Public Interest Groups to Senate: Protect Us, Not Invalid Patents Driving Up Drug Prices

Alex Moss | May 7, 2024

A coalition public interest groups have sent a letter to members of the Senate Judiciary Committee, urging them to protect mechanisms allowing the Patent Office to reconsider and, when appropriate, cancel wrongly granted patents. The letter also highlights potential threats to the accessibility and effectiveness of these mechanisms, in particular, proposed legislation, like S.2220, the Promoting and Respecting Economically Vital American Innovation Leadership Act (PREVAIL), that would ensure low quality patents keep drug prices unjustifably high.

This mechanism, an administrative process called inter partes review (IPR), allows any member of the public to challenge granted patents at the Patent Trial and Appeal Board (PTAB).
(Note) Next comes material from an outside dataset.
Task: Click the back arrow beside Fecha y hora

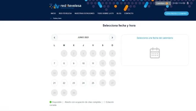Action: [x=51, y=18]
At the PTAB,  administrative patent judges  consider evidence that a particular patent should not have issued because of its similarity to earlier advances in the field.    The letter explains that IPR has played a crucial role in preventing  wrongly granted patents from driving up drug prices, thus enabling competition and increasing the availability of affordable medications. Indeed, a growing body of empirical evidence shows the IPR system can have a powerful effect on drug prices. For example, one study found that the price of prasugrel, a cardiovascular disease treatment, fell by 97% after an IPR proceeding, and that prices of treatments for prostate cancer, multiple sclerosis, dementia, and opioid addiction fell by similar magnitude. Another recent study confirms that IPR proceedings have been used effectively to eliminate invalid patents preventing makers of biosimilar products from entering the U.S. market.
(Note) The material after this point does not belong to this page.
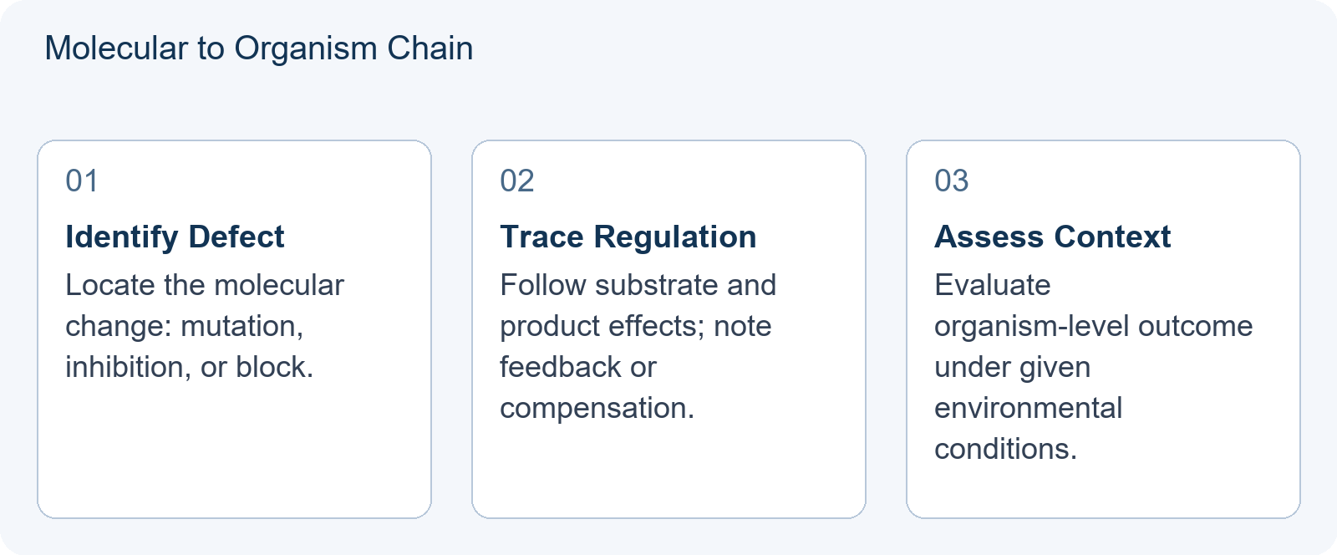Click the 'change: mutation,' line in card one
Viewport: 1337px width, 555px height.
tap(185, 326)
PREVAIL’s proposed changes would make the IPR system less accessible and effective. One especially concerning change is the prohibition on IPR requests from members of the public who lack standing to file suit in federal court. That change would deprive many people who can currently file IPR requests of the right to do so, including medical patients and researchers, who lack legal standing, but feel the effects of invalid patents that prevent competition in the market and the lab. Another change that would severely reduce IPR’s effectiveness is PREVAIL’s drastic increase to the evidence required for the PTAB to declare a patent invalid. This would prevent PTAB judges from cancelling patents that they can cancel now based on their objective and even-handed view of the evidence. The scales would be tilted so far in patent owners’ favor that IPR would no longer be a fair and effective mechanism for evaluating patents.
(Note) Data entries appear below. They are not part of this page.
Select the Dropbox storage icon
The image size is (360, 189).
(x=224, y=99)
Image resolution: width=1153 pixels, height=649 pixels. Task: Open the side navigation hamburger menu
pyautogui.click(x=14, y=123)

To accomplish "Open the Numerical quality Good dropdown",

We hope members of the Senate Judiciary Committee will recognize the proven benefits of the IPR system and reject any proposals that would weaken it. Such proposals would ensure invalid patents keep inflating drug prices, benefiting big pharmaceutical companies at the expense of patients, consumers, and health care agencies. To protect the public’s ability to lower drug prices and increase health care access, we need to the protect the public’s capacity to challenge and the PTAB’s capacity to cancel wrongly granted patents.